鉄道の乗車券でバスにも乗れる。そんな全国初の試みが、徳島県のローカル線・JR牟岐線の一部区間で始まった。本来、異なる交通事業者が運賃や運行ダイヤを調整するのは「カルテル」として禁止されている。独占禁止法の例外規定となる「共同経営」の仕組みを使い、鉄道とバスの「壁」を乗り越えた。

 「次の発車は徳島バス。乗り場は0番線」――。2022年4月から、JR牟岐線の阿南駅(徳島県阿南市)の改札に、奇妙な行き先案内が表示されるようになっている。

 乗り場の「0番線」というのは機器の仕様上、やむなく表示させているもの。実際は改札を出て左手に進み、階段を降りた先にあるバス停が本当の乗り場。そこから出る高速バスに、JRの切符で乗れるようになっているのだ。

JR牟岐駅の行き先案内に表示された徳島バスの便名
JR牟岐駅の行き先案内に表示された徳島バスの便名

 話は3年前に遡る。

 JR四国は19年3月のダイヤ改正で大胆な策に打って出た。徳島市の徳島駅から海沿いに徳島県南部へと走る牟岐線のうち、徳島~阿南間を大増発。日中30分おきに走る「パターンダイヤ」を導入したのだ。一般的に人々がストレスなく待てる時間は30分までといわれている。加えて、徳島駅の発車時刻を毎時「00分」と「30分」に統一することで分かりやすさを前面に打ち出した。

 徳島~阿南間は約25キロメートル、所要時間は47分。県庁所在地である徳島市への日常的な通勤・通学、買い物などに利用できる距離だ。18年度の輸送密度(1キロメートルあたりの1日平均旅客輸送人員。平均通過人員とも言う)は4809人。13~17年度平均の営業係数(収入100円を得るための経費)は183だった。赤字路線ではあるが、てこ入れすれば乗客を増やす余地があり、収支改善が見込めると判断した。

 ただ、JR四国はJRグループ最小の規模で、会社発足以来、鉄道事業で黒字を出したことがない。経営資源は限られている。そこで「選択と集中」(総合企画本部の新居準也担当部長)として、阿南より南側を減便することにした。ちなみに同じ18年度、阿南~牟岐(徳島県牟岐市)間の輸送密度は690人、さらに先の牟岐~海部(徳島県海陽町)間は212人と、利用客数に大きな差が生じていた。

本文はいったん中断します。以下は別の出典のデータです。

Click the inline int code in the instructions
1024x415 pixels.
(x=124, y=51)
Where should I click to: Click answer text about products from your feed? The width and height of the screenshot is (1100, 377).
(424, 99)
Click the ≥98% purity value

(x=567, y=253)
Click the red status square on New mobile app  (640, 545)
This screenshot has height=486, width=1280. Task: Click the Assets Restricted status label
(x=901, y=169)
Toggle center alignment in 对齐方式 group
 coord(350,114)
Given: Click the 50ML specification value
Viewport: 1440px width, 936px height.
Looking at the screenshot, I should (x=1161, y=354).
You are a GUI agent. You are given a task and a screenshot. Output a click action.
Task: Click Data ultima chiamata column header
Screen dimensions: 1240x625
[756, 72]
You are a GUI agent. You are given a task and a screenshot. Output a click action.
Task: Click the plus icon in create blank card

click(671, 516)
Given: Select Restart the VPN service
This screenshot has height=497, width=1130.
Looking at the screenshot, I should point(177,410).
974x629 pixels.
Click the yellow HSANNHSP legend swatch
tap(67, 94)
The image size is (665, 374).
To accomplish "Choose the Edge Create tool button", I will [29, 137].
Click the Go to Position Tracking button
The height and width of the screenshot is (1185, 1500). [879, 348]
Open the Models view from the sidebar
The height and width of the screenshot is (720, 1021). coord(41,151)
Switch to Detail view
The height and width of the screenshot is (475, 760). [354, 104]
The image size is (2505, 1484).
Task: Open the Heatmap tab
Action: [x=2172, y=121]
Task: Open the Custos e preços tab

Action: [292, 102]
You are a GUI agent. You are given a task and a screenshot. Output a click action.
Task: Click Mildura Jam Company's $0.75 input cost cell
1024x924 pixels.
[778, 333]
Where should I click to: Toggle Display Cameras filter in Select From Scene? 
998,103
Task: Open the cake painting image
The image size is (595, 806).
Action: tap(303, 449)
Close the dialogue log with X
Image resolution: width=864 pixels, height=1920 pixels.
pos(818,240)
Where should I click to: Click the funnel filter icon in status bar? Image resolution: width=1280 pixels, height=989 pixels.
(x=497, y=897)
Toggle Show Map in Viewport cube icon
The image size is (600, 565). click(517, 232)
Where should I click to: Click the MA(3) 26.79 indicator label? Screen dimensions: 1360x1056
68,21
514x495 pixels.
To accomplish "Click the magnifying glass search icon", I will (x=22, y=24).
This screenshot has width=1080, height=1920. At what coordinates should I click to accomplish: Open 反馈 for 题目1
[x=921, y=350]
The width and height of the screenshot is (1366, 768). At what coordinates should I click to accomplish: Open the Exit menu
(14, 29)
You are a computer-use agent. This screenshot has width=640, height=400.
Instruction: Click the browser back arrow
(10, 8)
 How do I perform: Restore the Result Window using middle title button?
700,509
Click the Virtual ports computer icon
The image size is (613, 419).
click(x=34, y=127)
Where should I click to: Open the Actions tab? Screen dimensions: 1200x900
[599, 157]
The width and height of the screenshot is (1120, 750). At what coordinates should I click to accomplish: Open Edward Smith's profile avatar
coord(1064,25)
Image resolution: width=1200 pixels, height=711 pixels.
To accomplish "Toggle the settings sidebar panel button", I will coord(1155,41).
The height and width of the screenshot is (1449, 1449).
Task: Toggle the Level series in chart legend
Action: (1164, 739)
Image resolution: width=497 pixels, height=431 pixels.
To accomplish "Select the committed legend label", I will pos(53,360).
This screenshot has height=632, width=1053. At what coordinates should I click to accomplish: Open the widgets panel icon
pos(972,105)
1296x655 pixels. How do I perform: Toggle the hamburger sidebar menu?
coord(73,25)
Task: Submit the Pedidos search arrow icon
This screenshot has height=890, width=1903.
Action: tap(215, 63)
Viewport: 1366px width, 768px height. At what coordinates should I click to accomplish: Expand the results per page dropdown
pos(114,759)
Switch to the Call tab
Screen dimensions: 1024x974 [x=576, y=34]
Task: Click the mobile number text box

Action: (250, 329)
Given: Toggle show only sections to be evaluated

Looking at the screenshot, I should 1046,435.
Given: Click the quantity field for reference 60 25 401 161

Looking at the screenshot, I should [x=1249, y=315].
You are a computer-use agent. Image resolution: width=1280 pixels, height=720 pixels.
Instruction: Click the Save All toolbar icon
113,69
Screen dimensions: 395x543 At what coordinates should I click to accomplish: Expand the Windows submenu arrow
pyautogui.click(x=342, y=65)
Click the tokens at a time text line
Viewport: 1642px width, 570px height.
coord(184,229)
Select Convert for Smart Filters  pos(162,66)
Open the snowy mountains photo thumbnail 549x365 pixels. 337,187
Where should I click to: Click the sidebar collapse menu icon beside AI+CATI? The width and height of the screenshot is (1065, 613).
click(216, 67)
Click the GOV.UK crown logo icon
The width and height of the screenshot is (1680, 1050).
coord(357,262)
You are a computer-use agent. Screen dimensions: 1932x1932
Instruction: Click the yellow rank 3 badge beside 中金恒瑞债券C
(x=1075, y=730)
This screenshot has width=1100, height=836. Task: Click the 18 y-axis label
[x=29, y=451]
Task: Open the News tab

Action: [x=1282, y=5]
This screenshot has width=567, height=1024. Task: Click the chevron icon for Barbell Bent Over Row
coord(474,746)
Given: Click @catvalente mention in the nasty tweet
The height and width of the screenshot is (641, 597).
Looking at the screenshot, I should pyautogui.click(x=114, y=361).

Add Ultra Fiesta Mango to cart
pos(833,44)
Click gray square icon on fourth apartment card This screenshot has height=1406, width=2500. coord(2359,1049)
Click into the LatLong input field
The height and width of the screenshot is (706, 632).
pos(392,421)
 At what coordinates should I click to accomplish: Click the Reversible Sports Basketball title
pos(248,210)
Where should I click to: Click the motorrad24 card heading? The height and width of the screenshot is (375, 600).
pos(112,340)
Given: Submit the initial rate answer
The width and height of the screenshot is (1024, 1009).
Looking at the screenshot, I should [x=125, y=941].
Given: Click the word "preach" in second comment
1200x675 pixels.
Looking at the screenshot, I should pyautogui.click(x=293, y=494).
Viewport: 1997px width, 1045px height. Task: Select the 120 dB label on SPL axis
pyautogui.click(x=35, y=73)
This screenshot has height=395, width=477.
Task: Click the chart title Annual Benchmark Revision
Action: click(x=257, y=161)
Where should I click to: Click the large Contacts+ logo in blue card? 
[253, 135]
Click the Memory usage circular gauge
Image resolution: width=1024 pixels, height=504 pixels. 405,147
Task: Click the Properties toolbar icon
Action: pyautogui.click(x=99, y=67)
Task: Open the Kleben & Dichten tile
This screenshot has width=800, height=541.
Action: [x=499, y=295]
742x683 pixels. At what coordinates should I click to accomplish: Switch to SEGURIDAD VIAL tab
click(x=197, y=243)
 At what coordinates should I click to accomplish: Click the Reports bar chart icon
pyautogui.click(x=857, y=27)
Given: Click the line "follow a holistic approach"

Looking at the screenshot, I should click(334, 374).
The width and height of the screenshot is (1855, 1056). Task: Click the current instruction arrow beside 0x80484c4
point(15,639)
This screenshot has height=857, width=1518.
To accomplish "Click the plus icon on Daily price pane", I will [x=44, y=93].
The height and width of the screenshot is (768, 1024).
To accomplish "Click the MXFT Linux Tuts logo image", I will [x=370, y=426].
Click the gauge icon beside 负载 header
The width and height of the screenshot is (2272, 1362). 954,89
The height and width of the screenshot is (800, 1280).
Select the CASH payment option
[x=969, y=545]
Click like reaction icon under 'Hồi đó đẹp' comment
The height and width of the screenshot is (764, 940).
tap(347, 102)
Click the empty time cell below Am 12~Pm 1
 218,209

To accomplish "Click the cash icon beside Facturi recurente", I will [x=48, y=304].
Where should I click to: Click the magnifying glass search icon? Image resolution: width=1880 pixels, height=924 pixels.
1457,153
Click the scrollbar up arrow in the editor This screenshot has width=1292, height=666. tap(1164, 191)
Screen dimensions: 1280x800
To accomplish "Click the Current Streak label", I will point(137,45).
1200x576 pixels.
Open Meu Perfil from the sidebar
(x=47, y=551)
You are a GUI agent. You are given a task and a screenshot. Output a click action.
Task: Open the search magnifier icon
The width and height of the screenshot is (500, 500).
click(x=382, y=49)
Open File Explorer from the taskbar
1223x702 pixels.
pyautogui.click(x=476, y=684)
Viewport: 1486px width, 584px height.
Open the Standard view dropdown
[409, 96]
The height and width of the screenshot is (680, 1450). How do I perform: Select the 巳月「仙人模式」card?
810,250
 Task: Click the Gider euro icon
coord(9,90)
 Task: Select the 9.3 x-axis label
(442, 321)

JR牟岐線は現在、海部駅より1つ手前の阿波海南駅(徳島県海陽町)までの運行になっている
JR牟岐線は現在、海部駅より1つ手前の阿波海南駅(徳島県海陽町)までの運行になっている

 徳島~阿南間は4往復(上下合わせて8本)の増発、阿南より先は4往復(上下合わせて8本)の減便。JR四国は明暗分かれる“決断”について徳島県庁に説明に出向いた。担当部署は理解を示すも、阿南より先にも高校があり、通学の利便性が下がることを懸念した。運行間隔が2時間も空いてしまう時間帯が生じるからだ。そこで県から1つの提案が持ち上がる。徳島バスが運行する高速バス「室戸・生見・阿南大阪線」を活用できないか、というのだ。このバスは阿南以南は牟岐線と並行する一般道を走行している。

 鉄道とバス。同じ公共交通機関ではあるが、その間には高い「壁」がある。

 まず、鉄道とバスは長年、ライバル関係にあった。牟岐線の沿線を走るバスの一部は徳島市内まで乗り入れており、牟岐線の競合となっていた。

 さらに徳島バスとJR四国とは、高速バス事業でも競合関係にある。1998年の明石海峡大橋開通後、徳島と関西との間を結ぶ高速バスが日常の足となっている。徳島バスは南海電気鉄道の傘下にあり、南海をはじめ阪急阪神ホールディングスなど私鉄系のバス事業者と連合を組んだ。一方、JR四国の子会社・ジェイアール四国バスはJR西日本系のバス事業者と共同運行している。両社は疎遠な関係にあったのだ。

 それでも、利用客の減少や運転手不足に悩む徳島バスにとって、JR四国との連携は渡りに船だった。室戸・生見・阿南大阪線は徳島県南部の自治体から強い要望を受けて走らせているが、収支は赤字。大阪と行き来する客だけでなく地元の短距離移動の客も取り込めれば、収入は増えることはあっても、減ることはない。

 そこで2019年3月のJRダイヤ改正に合わせて、高速バスの途中乗降を認めて短距離利用できるようにした。阿南駅で鉄道と乗り継げるように運行ダイヤも一部変更し、ウェブサイトに乗り継ぎ時刻表を掲載した。